Open Language Data Initiative

The contents of this card can be edited in the source repository.

Dataset card

Description

FLORES+ devtest set in the Valencian dialect of Catalan

License

CC-BY-SA-4.0

Attribution

@inproceedings{wmt24-spain,
    title="Expanding the FLORES+ Multilingual Benchmark with Translations for {Aragonese, Aranese, Asturian, and Valencian}",
    author="Juan Antonio Perez-Ortiz and Felipe S{\'a}nchez-Martínez and Víctor M. S{\'a}nchez-Cartagena and Miquel Esplà-Gomis and Aaron Galiano Jimenez and Antoni Oliver and Claudi Aventín-Boya and Alejandro Pardos and Cristina Valdés and Jus{\'e}p Loís Sans Socasau and Juan Pablo Martínez",
    booktitle = "Proceedings of the Ninth Conference on Machine Translation",
    month = nov,
    year = "2024",
    address = "Miami, USA",
    publisher = "Association for Computational Linguistics"
}

With the support of the project CENID2023/10, funded by Diputació d'Alacant; and the R+D+i project PID2021-127999NB-I00 (LiLowLa: Lightweight neural translation technologies for low-resource languages), funded by MCIN /AEI /10.13039/501100011033 / FEDER, UE.

Language codes

Additional language information

Workflow

The dataset was created by adapting the existing Catalan version of the FLORES+ devtest set. The work was carried out by a single native speaker of the Valencian dialect. The native speaker holds a Ph.D. and has experience in translating into Valencian and reviewing texts in Valencian.

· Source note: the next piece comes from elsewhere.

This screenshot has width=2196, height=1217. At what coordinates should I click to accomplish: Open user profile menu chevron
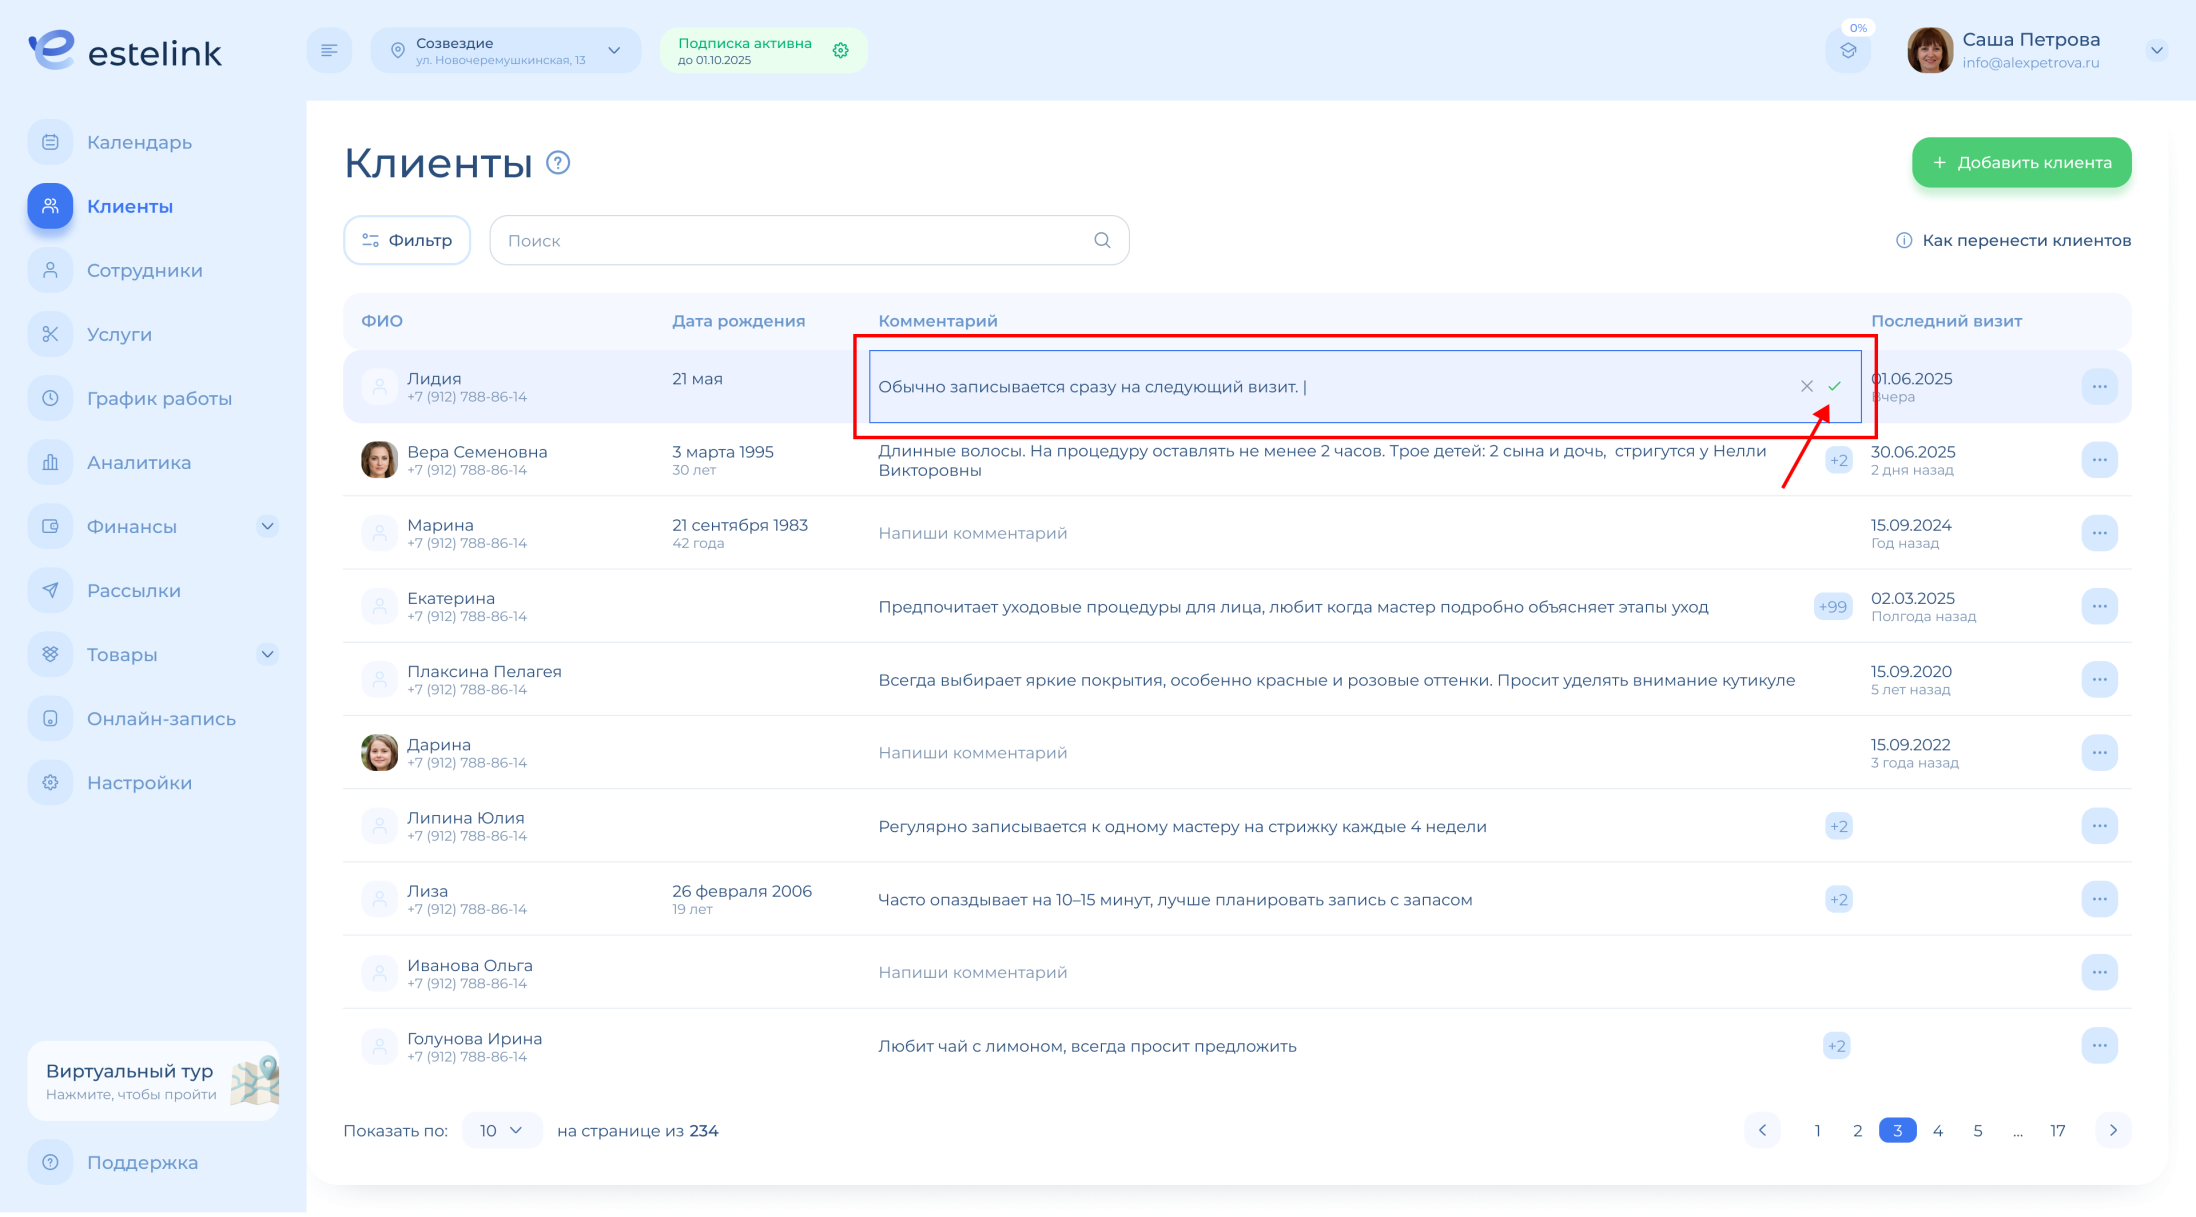click(2157, 50)
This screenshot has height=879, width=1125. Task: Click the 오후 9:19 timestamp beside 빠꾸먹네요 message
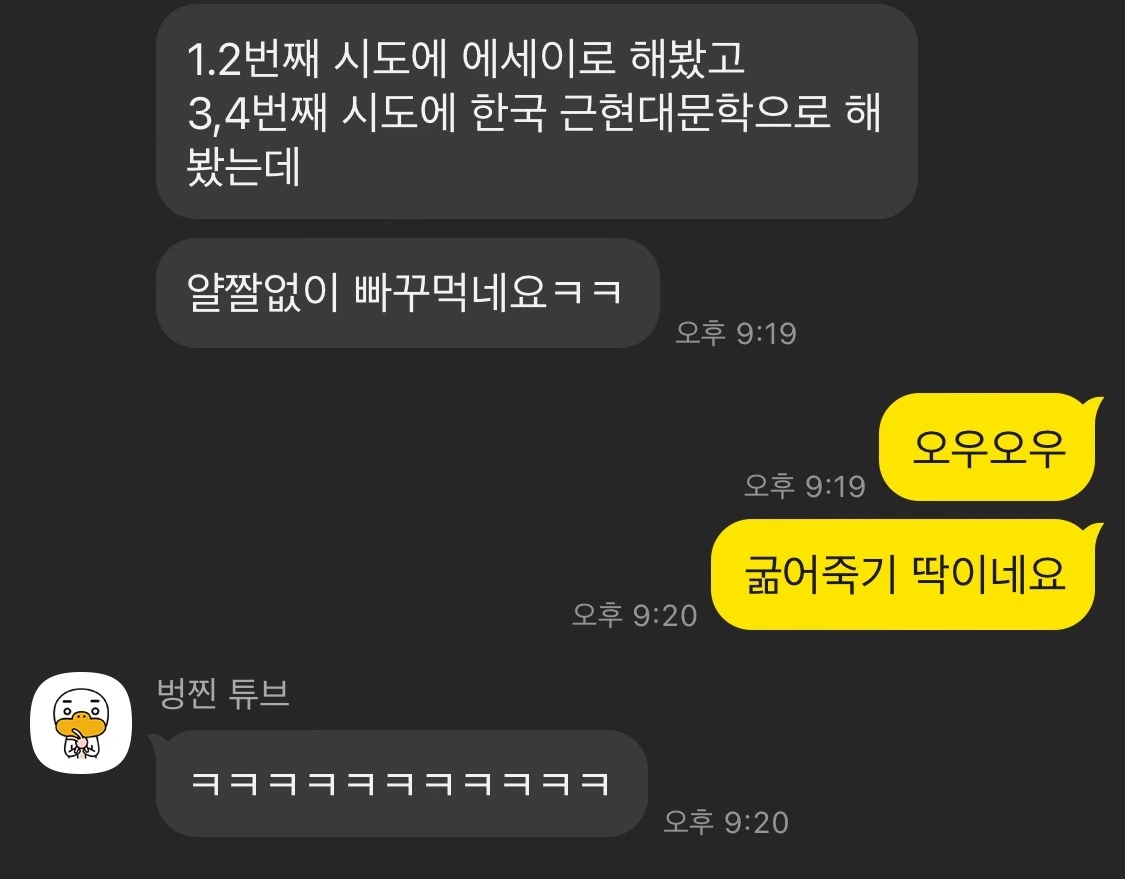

In order to speed up the process, LanguageTool was used to introduce an initial set of changes to the original text. Then, all these changes were manually checked, and other required changes were manually applied, taking into account the aforementioned list of lexical items that change between the different dialects of the Catalan language. In case of doubt, the dictionary of the Valencian Language Academy was checked.

Additional guidelines

Linguistic criteria for the institutional use of the Valencian dialect in the Valencian universities were followed.